### What is required
Please make an exact copy of the lines from the one holding "This screenshot has" through the end of the data, both ends included, with no pictures.

++++ Excerpted data ++++

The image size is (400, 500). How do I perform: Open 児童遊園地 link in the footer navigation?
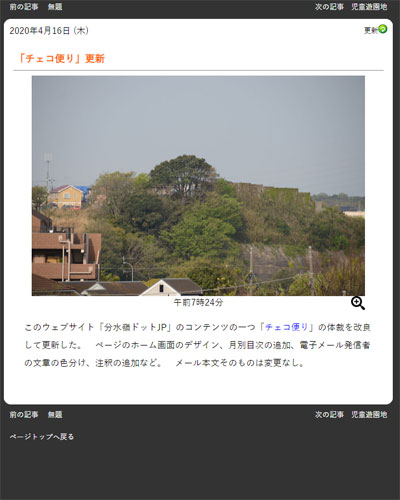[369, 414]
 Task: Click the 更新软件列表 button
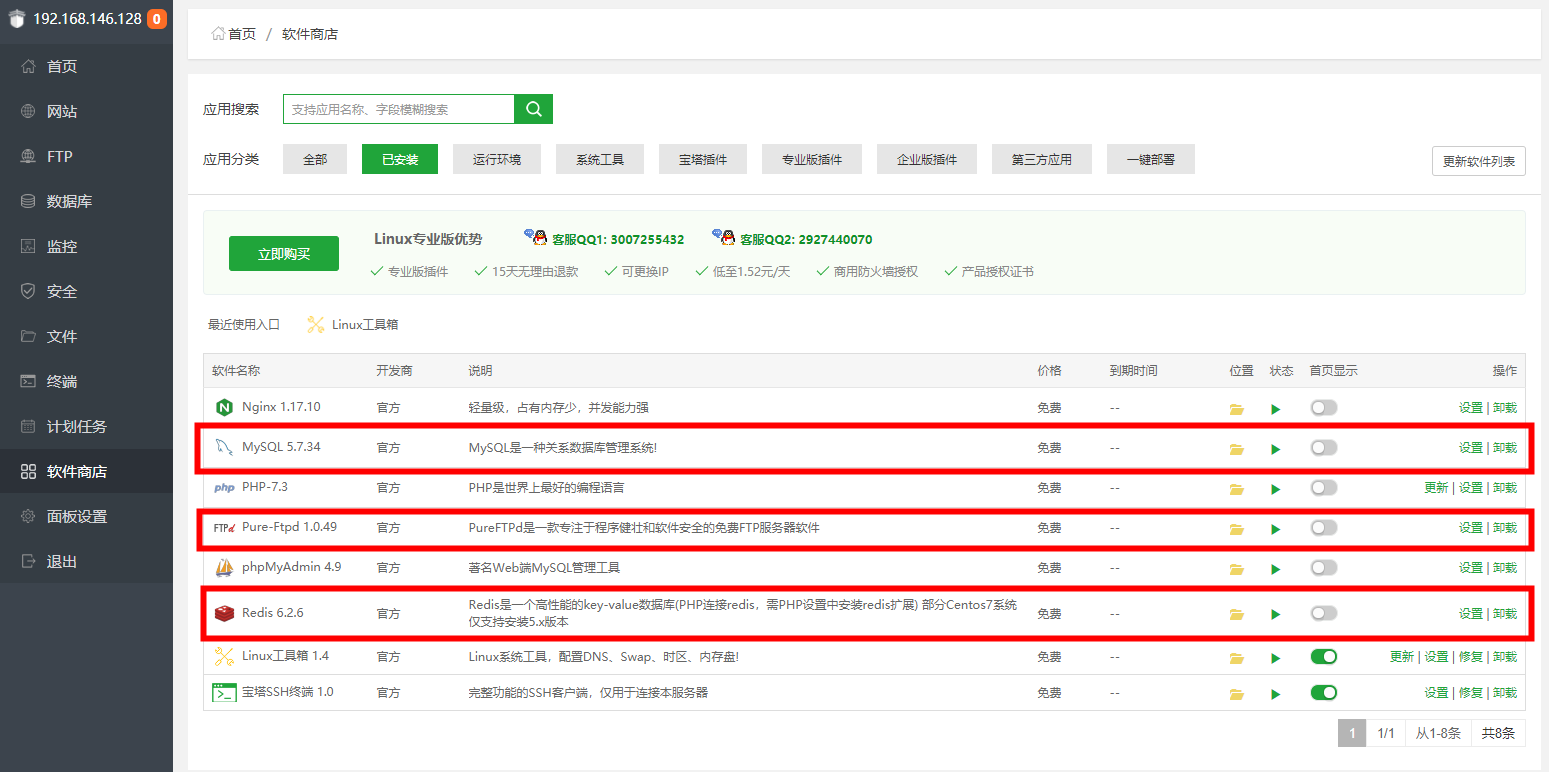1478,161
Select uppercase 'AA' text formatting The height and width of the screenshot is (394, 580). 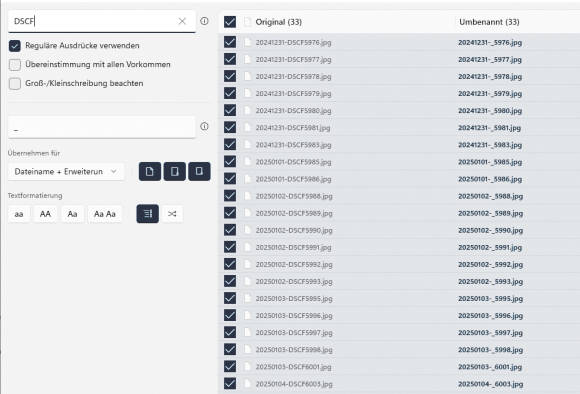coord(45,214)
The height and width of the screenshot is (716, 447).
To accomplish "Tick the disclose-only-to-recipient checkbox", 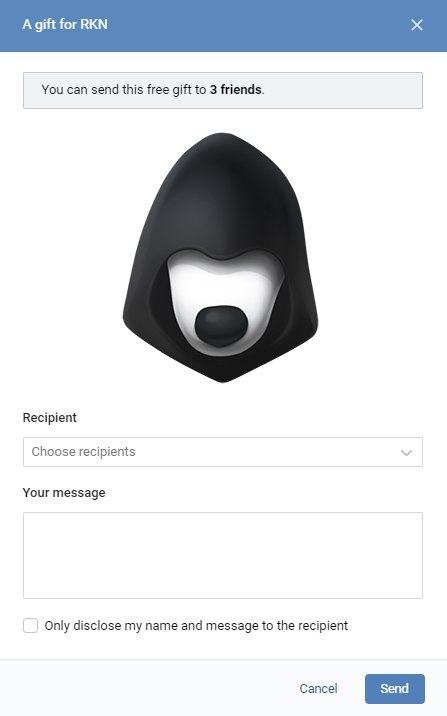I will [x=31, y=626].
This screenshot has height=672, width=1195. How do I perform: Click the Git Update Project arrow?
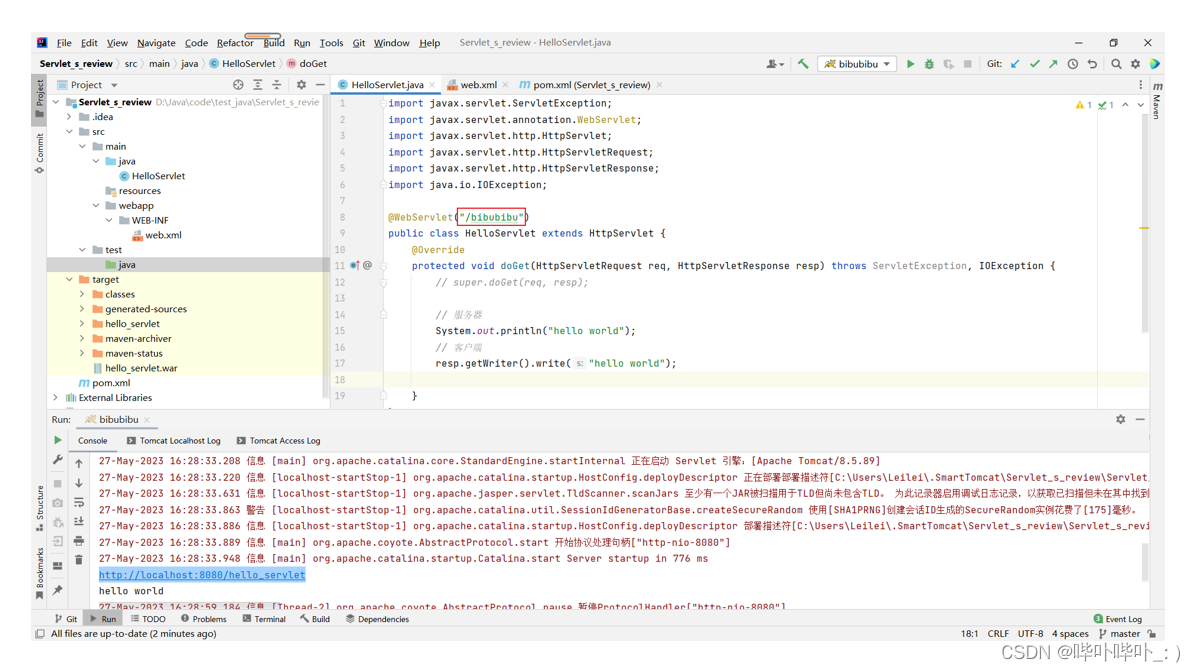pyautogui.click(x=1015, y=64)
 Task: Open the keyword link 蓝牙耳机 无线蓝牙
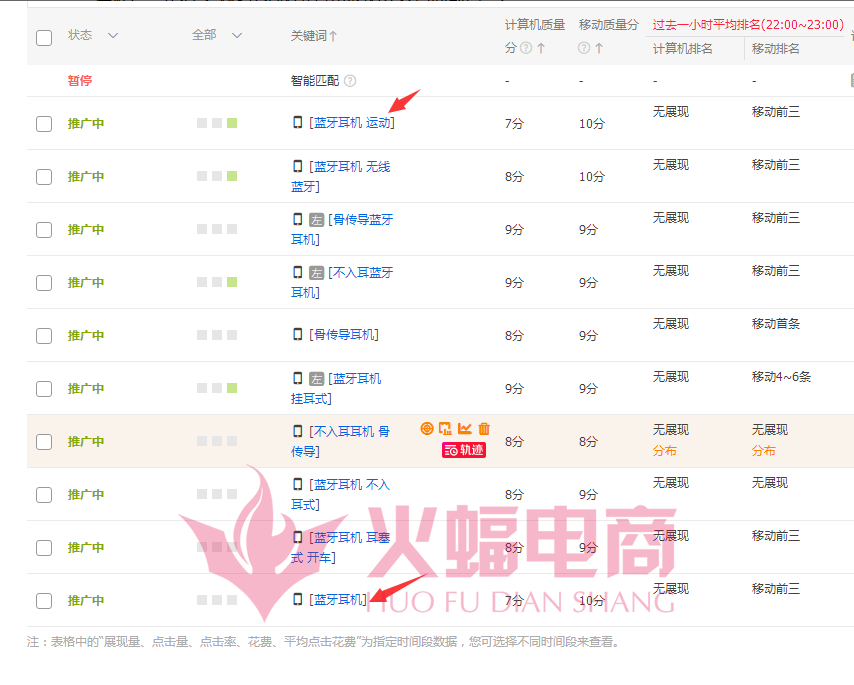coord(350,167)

++++

### Exercise result
This screenshot has height=672, width=1195. How do I perform: Click the Git Update Project arrow?
pyautogui.click(x=1015, y=64)
 Task: Open the keyword link 蓝牙耳机 无线蓝牙
coord(350,167)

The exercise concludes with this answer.